Copy out the rows below without changing anything in them.

# start of DATA FOR PROCESSING

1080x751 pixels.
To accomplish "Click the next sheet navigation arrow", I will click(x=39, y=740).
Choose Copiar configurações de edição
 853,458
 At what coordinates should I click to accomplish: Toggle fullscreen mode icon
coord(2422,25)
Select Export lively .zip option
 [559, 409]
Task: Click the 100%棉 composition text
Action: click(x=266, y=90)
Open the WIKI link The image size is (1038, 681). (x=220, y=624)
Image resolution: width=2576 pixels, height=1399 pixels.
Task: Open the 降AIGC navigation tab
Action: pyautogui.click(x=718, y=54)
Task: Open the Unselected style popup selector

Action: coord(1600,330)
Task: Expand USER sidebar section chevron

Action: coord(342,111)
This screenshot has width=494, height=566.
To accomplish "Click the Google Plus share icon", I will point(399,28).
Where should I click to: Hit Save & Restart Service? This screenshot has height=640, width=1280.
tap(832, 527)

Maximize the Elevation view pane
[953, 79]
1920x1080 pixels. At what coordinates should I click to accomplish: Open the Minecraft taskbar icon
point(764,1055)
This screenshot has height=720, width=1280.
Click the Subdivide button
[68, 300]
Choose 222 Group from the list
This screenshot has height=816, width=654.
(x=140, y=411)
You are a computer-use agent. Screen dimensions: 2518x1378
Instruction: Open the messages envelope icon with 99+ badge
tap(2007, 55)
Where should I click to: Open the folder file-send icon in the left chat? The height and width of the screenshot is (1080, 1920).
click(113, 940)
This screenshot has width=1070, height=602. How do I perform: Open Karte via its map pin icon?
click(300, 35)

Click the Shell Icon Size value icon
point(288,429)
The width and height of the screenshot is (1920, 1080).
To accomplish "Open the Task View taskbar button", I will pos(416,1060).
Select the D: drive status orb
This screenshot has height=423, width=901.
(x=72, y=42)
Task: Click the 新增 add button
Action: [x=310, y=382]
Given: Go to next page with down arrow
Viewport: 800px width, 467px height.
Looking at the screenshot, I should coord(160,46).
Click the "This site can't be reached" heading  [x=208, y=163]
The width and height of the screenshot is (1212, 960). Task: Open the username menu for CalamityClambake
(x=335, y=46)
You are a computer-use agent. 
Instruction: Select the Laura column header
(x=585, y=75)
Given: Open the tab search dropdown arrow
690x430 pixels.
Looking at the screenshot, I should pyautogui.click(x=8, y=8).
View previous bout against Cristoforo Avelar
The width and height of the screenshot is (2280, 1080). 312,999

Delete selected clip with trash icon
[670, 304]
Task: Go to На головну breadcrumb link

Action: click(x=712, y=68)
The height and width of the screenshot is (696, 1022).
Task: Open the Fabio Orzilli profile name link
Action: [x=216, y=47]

# end of DATA FOR PROCESSING

■ SOLUTION FOR THIS PROBLEM
1080x751 pixels.
To accomplish "Click the next sheet navigation arrow", I will click(x=39, y=740).
Choose Copiar configurações de edição
 853,458
 At what coordinates should I click to accomplish: Toggle fullscreen mode icon
coord(2422,25)
Select Export lively .zip option
 [559, 409]
Task: Click the 100%棉 composition text
Action: click(x=266, y=90)
Open the WIKI link The image size is (1038, 681). (x=220, y=624)
Image resolution: width=2576 pixels, height=1399 pixels.
Task: Open the 降AIGC navigation tab
Action: pyautogui.click(x=718, y=54)
Task: Open the Unselected style popup selector

Action: coord(1600,330)
Task: Expand USER sidebar section chevron

Action: coord(342,111)
This screenshot has width=494, height=566.
To accomplish "Click the Google Plus share icon", I will point(399,28).
Where should I click to: Hit Save & Restart Service? This screenshot has height=640, width=1280.
tap(832, 527)

Maximize the Elevation view pane
[953, 79]
1920x1080 pixels. At what coordinates should I click to accomplish: Open the Minecraft taskbar icon
point(764,1055)
This screenshot has height=720, width=1280.
Click the Subdivide button
[68, 300]
Choose 222 Group from the list
This screenshot has height=816, width=654.
(x=140, y=411)
You are a computer-use agent. Screen dimensions: 2518x1378
Instruction: Open the messages envelope icon with 99+ badge
tap(2007, 55)
Where should I click to: Open the folder file-send icon in the left chat? The height and width of the screenshot is (1080, 1920).
click(113, 940)
This screenshot has width=1070, height=602. How do I perform: Open Karte via its map pin icon?
click(300, 35)

Click the Shell Icon Size value icon
point(288,429)
The width and height of the screenshot is (1920, 1080).
To accomplish "Open the Task View taskbar button", I will pos(416,1060).
Select the D: drive status orb
This screenshot has height=423, width=901.
(x=72, y=42)
Task: Click the 新增 add button
Action: [x=310, y=382]
Given: Go to next page with down arrow
Viewport: 800px width, 467px height.
Looking at the screenshot, I should coord(160,46).
Click the "This site can't be reached" heading  [x=208, y=163]
The width and height of the screenshot is (1212, 960). Task: Open the username menu for CalamityClambake
(x=335, y=46)
You are a computer-use agent. 
Instruction: Select the Laura column header
(x=585, y=75)
Given: Open the tab search dropdown arrow
690x430 pixels.
Looking at the screenshot, I should pyautogui.click(x=8, y=8).
View previous bout against Cristoforo Avelar
The width and height of the screenshot is (2280, 1080). 312,999

Delete selected clip with trash icon
[670, 304]
Task: Go to На головну breadcrumb link

Action: click(x=712, y=68)
The height and width of the screenshot is (696, 1022).
Task: Open the Fabio Orzilli profile name link
Action: [x=216, y=47]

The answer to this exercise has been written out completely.